It is widely known that, among countless other things, cryptocurrencies allow users to conduct transactions in a decentralized manner - that is, without the existence of a centralized entity (like a company) to oversee such data transfers. But how are cryptocurrencies able to keep track of the right amounts being transferred, and to the right accounts?

In this Gate Learn article, we explain the concept of Distributed Ledger Technology, also known as DLT; what it is, the main features present in the technology and the difference between a DLT and Blockchain itself.

What is Distributed Ledger Technology?

Before jumping into the DLT concept, it’s important to understand what a ledger is. Present for over a thousand years in records of empires, manors and even tribes, ledgers are financial systems that keep records of a company’s financial information - such as cash flow, investment inflow, payment outflows, expenses and more. A company without a proper ledger system will most likely face a lot of trouble in the long run, as this practice is essential for keeping track of every single transaction involving the organization, thus making sure that the ledger book is “balanced” - meaning all transactions considered match what is in possession of the treasury.

Distributed Ledger Technology has the exact same principle as traditional ledgers - to keep track of financial records. However, since it relies on the frameworks of decentralized finance, such DLT ledgers also include a few extra features. First, these books are fully open to those with access to the network, which means there is no secrecy as any user is able to see all records of transaction histories. DLTs are also immutable: unlike traditional ledgers, where an accountant can fix a previous record that was misplaced or just a simple wrong number, DLT relies entirely on the code to verify that transactions are correct. To update a distributed ledger, which can only occur on future transactions and not those that occurred in the past, requires mutual consensus of most autonomous parties involved in the record-keeping of the code. Therefore, it lacks a centralized entity.

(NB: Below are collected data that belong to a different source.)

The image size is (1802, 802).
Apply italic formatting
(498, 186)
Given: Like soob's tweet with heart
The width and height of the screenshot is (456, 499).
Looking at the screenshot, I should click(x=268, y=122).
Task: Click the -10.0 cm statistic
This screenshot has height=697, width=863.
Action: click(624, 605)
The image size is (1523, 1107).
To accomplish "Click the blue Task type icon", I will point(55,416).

But how is a DLT able to develop such disruptive frameworks? In a nutshell, it does so through copies (hence “distributed”) and of course, cryptography.

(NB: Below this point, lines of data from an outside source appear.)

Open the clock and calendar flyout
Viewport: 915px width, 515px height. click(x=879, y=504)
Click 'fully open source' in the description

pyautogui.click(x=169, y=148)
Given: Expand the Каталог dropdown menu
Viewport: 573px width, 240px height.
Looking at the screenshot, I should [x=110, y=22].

Unlike centralized ledgers, which inevitably rely on a central system, DLTs can store the information of the network across countless different computers that function independently and yet remain connected to one another to create one source of truth. Records are updated simultaneously across these computers, each holding their individual keys to access the information and maintain the automatic verification of the transactional content. In order for a distributed ledger to be successfully attacked by hackers, it would require all hardware involved to be attacked simultaneously - therefore, virtually impossible.

Do these concepts sound familiar? They sure should, as DLT seems very similar to Blockchain terms. Although they can be seen as close relatives, there are some key differences.

What is the difference between DLT and Blockchain?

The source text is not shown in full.